Los Padres de la Iglesia nos llaman la atención sobre una determinada diferencia entre el hombre y la mujer. En alusión a la imagen de Jesús, nos dicen que el hombre representa la cabeza de Cristo, y la mujer, su faz. Pero ¿qué significa representar la faz de Cristo? La vida que bulle en el interior de un hombre se manifiesta en su rostro. La cabeza es la sede de la claridad de pensamiento y voluntad. A través de su conocimiento, el hombre señala caminos y se constituye en guía. La mujer, en cambio, tiene la misión de manifestar el rostro de Cristo. De tal manera que toda vida que alienta en el mundo recibe así la impronta de Cristo.

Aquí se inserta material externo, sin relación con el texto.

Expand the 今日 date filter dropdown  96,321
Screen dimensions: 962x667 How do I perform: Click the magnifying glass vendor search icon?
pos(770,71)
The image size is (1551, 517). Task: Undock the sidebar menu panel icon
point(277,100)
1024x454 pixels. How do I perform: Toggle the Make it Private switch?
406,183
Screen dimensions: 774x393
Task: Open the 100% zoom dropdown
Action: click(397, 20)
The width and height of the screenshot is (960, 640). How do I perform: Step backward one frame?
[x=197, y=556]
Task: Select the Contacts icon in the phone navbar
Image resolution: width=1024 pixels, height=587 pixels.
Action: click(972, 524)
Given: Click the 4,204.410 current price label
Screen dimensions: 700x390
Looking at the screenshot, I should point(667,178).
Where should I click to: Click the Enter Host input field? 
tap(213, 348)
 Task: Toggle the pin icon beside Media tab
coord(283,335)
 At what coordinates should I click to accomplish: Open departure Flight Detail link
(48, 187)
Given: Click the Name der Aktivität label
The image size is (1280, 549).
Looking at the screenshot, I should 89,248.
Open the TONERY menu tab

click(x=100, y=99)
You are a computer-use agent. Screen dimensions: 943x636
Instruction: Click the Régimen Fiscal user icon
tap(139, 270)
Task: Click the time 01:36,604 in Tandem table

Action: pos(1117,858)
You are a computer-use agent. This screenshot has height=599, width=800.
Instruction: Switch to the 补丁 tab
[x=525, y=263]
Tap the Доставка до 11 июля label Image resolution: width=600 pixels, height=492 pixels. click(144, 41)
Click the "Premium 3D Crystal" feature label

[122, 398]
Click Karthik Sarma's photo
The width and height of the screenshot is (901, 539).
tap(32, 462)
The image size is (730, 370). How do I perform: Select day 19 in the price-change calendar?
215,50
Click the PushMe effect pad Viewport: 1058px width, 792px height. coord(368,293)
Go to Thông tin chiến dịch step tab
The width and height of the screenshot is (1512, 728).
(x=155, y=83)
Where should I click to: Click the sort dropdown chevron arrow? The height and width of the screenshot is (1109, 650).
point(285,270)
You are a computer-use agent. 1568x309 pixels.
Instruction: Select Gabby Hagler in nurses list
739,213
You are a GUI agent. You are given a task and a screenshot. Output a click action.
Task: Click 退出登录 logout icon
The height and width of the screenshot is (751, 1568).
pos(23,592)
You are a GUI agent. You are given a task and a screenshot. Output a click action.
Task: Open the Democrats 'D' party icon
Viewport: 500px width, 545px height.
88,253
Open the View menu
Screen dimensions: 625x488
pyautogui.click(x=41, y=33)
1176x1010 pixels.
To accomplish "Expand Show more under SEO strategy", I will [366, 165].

Reflexionemos un poco sobre la sociedad en la que vivimos
hoy. Sin pretender realizar ahora un análisis exhaustivo, podemos afirmar que
el mundo de hoy es presa de una gran confusión. La detectamos en todas partes,
incluso en nuestra propia familia. Todo parece sumido en el caos y la
desolación. Frente a tal estado de cosas es necesario recordar que es ahora
cuando se echan los dados; es éste el tiempo en el que se está decidiendo qué
rasgos tendrá el rostro del mundo en los próximos —estimativamente— cinco
siglos.
La mujer está llamada a representar realmente el rostro
de Cristo; todo su ser debe dar un testimonio claro del ideal que Dios ha
previsto para ella. Para estar a la altura de esta vocación ¿cuál será entonces
la tarea de la mujer? Procurar que los próximos siglos lleven el sello de los
rasgos de Cristo. En Schoenstatt se nos ha confiado la misión de salvar la
imagen de María santísima, la auténtica imagen de la mujer. Seamos, por lo
tanto, guardianes y centinelas de esa maravillosa imagen de la mujer. Que toda
nuestra persona lleve siempre sobre sí la impronta del rostro de Cristo, en
todo lugar donde estemos o vayamos, tanto en el taller o la fábrica como en la
oficina o la familia. Más aún, que a todo lo que realicemos le imprimamos
siempre esos divinos rasgos del Señor.
¡Qué importante es este santuario del ideal de la mujer!
Hemos sido llamados para ser sus custodios y vigías. Velemos para que sea
encarnado con perfección por nosotros mismos y por los que nos hayan sido
confiados. Seamos encarnación viviente del ideal de la mujer, porque el ejemplo
de vida mueve más que las meras palabras. Y recordemos además aquellos versos
de Dante Alighieri: "Contemplar la faz de María santísima y pecar, es
imposible".[3]
¡Qué grandeza y qué don del cielo es llevar los rasgos de
Cristo estampados sobre nuestro propio rostro, irradiarlos en nuestro entorno y
hacer resplandecer a Cristo en cada una de nuestras acciones! De ese modo,
Cristo caminará a través de nuestra persona por el mundo y el tiempo actual;
naturalmente lo hará entonces en la figura de una mujer y, por lo tanto, en la
figura de María santísima.
Tomado de: "Conferencia a las dirigentes de la
Juventud Femenina de Schoenstatt", 5 de Agosto de 1950.